Мужчина лежал в постели и вроде бы спал. Зуева наклонилась над ним и не услышала дыхания спящего. Она отпрянула, ей стало не по себе, шестое чувство подсказало, что в комнате покойник. Несколько секунд она стояла не двигаясь, словно заворожённая, потом на цыпочках опять приблизилась к кровати, обливаясь холодным потом. Ларичев – мужчина лет шестидесяти, в пижаме, лежал на спине с закрытыми глазами. Женщина взяла его руку и поискала пульс. Пульса не было.
Первой реакцией сестры-хозяйки было убежать, чтобы её не заподозрили в причастности к смерти постояльца, сразу же показавшейся ей неестественной. Но она быстро опомнилась и решила, что шум спозаранку поднимать не стоит и что первым делом надо сообщить о случившемся бухгалтеру Рубцову, который уже с неделю жил в корпусе и был с покойным, кажется, в приятельских отношениях. Про снятую трубку Зуева совершенно забыла. Она вышла в коридор и спустилась на первый этаж к комнате Рубцова, расположенной как раз под номером Ларичева. Остановилась перед дверью и приложила ухо к замочной скважине. В комнате стояла давящая тишина. Она постучалась, но ответа не получила. Её охватил испуг: «Все подряд, что ли, мрут в одночасье?!» Страх сковал её движения, но она всё же приоткрыла дверь, тихонько протиснулась в щель и, к своему удивлению, обнаружила Рубцова на ногах, одетым и выбритым.
– Я стучала… Извините…
Рубцов смотрел на неё молча, словно ничего не понимая.

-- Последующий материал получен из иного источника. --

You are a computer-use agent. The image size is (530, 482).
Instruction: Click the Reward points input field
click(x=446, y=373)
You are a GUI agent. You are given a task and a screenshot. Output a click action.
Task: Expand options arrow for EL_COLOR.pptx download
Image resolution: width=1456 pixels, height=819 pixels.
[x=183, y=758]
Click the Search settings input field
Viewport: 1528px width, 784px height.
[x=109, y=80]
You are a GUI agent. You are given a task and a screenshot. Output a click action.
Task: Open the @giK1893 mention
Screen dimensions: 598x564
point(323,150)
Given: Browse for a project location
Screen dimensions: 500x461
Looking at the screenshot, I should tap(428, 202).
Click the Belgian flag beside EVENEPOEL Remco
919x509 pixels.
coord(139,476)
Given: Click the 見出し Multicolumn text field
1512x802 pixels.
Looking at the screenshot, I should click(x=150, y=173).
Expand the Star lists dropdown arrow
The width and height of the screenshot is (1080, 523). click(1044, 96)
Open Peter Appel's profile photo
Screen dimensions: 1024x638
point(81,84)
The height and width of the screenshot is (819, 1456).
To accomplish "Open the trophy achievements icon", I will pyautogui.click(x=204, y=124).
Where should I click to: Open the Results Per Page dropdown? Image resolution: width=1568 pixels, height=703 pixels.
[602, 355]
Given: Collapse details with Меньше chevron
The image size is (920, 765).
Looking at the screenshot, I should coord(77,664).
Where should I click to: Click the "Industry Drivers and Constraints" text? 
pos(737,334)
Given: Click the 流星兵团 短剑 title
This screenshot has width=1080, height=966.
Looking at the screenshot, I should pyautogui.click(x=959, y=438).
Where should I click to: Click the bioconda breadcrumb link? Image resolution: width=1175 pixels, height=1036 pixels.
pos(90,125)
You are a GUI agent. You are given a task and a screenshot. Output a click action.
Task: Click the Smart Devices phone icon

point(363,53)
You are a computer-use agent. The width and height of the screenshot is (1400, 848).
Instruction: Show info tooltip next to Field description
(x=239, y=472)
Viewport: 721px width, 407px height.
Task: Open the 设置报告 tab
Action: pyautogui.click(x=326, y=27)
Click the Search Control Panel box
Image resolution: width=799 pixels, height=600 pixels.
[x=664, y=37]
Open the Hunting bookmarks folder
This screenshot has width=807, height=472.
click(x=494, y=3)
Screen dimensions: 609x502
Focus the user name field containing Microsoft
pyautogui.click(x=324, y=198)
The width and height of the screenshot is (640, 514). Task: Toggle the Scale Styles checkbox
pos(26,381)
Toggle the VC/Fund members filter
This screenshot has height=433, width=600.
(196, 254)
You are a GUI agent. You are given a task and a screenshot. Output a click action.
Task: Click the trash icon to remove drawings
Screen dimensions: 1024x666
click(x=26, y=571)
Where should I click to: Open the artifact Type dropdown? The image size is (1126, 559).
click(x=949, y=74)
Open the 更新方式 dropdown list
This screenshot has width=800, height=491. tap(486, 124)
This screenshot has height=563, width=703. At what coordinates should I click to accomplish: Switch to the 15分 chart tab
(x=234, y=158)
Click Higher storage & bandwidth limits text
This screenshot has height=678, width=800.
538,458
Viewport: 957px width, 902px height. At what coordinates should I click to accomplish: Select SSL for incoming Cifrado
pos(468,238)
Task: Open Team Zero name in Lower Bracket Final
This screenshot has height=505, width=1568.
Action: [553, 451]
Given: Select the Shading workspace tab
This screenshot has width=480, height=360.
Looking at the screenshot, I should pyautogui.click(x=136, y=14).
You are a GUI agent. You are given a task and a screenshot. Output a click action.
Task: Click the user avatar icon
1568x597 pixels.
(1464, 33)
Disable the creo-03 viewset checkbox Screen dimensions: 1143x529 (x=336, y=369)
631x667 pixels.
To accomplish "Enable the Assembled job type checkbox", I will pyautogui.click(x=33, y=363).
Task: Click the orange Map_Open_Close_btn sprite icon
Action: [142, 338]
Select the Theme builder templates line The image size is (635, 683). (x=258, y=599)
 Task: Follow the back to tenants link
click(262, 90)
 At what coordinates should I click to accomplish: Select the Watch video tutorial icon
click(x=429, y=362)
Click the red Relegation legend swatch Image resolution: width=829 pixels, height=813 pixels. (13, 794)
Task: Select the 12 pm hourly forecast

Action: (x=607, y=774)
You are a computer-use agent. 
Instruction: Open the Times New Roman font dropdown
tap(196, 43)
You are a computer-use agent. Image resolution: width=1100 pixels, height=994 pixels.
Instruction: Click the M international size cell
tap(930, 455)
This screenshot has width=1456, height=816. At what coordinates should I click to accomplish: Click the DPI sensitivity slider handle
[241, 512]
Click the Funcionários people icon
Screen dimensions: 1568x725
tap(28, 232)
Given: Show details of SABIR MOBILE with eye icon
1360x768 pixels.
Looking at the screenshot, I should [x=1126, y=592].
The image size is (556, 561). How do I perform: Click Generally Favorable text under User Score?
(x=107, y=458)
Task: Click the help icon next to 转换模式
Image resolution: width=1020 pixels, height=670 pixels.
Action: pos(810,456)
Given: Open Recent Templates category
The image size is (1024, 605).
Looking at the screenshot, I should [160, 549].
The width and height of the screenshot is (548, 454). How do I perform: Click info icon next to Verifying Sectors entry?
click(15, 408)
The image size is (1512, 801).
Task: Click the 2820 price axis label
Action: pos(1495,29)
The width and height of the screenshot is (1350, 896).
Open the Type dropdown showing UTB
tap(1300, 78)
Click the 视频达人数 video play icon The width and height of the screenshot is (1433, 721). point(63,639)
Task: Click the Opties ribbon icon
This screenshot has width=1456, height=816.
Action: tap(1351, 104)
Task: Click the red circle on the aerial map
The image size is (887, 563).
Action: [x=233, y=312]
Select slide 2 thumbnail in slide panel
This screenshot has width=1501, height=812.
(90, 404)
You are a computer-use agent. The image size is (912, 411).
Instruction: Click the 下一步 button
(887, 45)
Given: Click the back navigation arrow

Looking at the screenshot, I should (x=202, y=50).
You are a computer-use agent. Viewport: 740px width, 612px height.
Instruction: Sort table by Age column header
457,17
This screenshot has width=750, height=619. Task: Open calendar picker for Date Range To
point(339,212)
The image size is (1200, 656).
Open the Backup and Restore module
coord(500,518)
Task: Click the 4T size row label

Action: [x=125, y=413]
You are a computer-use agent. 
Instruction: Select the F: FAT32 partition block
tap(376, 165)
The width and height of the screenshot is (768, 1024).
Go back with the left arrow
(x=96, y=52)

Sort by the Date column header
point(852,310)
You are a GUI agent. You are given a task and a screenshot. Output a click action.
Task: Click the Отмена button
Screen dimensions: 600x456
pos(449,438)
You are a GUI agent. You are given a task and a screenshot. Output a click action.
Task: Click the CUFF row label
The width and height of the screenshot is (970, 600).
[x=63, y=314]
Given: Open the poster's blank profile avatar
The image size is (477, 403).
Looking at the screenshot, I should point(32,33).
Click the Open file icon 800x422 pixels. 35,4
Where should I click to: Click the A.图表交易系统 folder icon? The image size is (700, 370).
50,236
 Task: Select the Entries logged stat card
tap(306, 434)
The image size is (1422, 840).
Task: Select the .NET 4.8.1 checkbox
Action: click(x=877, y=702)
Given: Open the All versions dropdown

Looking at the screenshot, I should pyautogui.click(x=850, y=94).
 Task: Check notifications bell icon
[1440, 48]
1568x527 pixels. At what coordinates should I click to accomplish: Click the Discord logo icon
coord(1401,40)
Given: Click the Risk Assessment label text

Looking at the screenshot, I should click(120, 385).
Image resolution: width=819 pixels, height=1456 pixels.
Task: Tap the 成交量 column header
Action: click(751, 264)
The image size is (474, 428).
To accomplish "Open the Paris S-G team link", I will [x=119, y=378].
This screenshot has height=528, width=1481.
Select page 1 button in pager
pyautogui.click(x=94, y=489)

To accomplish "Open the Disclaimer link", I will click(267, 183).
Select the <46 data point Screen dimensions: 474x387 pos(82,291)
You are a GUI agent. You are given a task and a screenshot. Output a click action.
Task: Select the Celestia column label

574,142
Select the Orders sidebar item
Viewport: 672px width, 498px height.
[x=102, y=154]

– Вроде как бы помер господин Ларичев, – выдавила наконец сестра-хозяйка, но Рубцов, казалось, по-прежнему её не слышал. – Ларичев умер, говорю, – повторила Зуева громче, и её снова охватило неприятное чувство, как в морге.
– Да, да… конечно… сейчас пойдём, – глухо произнёс наконец Рубцов.
– Надо бы милицию вызвать, – подсказала сестра-хозяйка.
– Да… нужно вызвать милицию, – машинально повторил тот.
– Сказывали, что у Ларичева было больное сердце, – напомнила Зуева, чтобы разорвать тягостное молчание. Сестра-хозяйка много чего знала о постояльцах.
– Да, было больное сердце, – повторил Рубцов, как робот.
Они вышли в коридор и спустились в холл. Увидев на столе телефонную трубку, Зуева вспомнила про ранний звонок.
– Алло! – закричала она в трубку, но из аппарата доносились только прерывистые гудки.
Трясущимся пальцем она набрала номер милиции и, сбивчиво объяснив, в чём дело, получила указание ни к чему не притрагиваться в комнате покойного. Зуева хотела было сказать, что не прикоснулась бы и за деньги, но сдержалась. Едва она повесила трубку, как телефон зазвонил. Это был другой голос, на этот раз слышимый ещё хуже. Не иначе как звонили из другого подмосковного посёлка. Опять спрашивали Ларичева.
– Вы знаете… он не может… с ним… случилась неприятность, а кто спрашивает?
– А что случилось?
– Он… умер… от сердечного приступа… а кто спрашивает?
Ответа не последовало. Трубку на другом конце тут же повесили. Зуева постояла несколько секунд, оторопело глядя на телефон. Потом повернулась к Рубцову:
– Батюшки-светы, что делать-то, – запричитала она неестественно громким голосом. – У нас ещё никто не умирал. Только этого не хватало. Слава Господу, обходились без покойников до сих пор.
Рубцов вздрогнул, словно очнулся.
– Да, да… конечно же… надо что-то предпринять. Но что?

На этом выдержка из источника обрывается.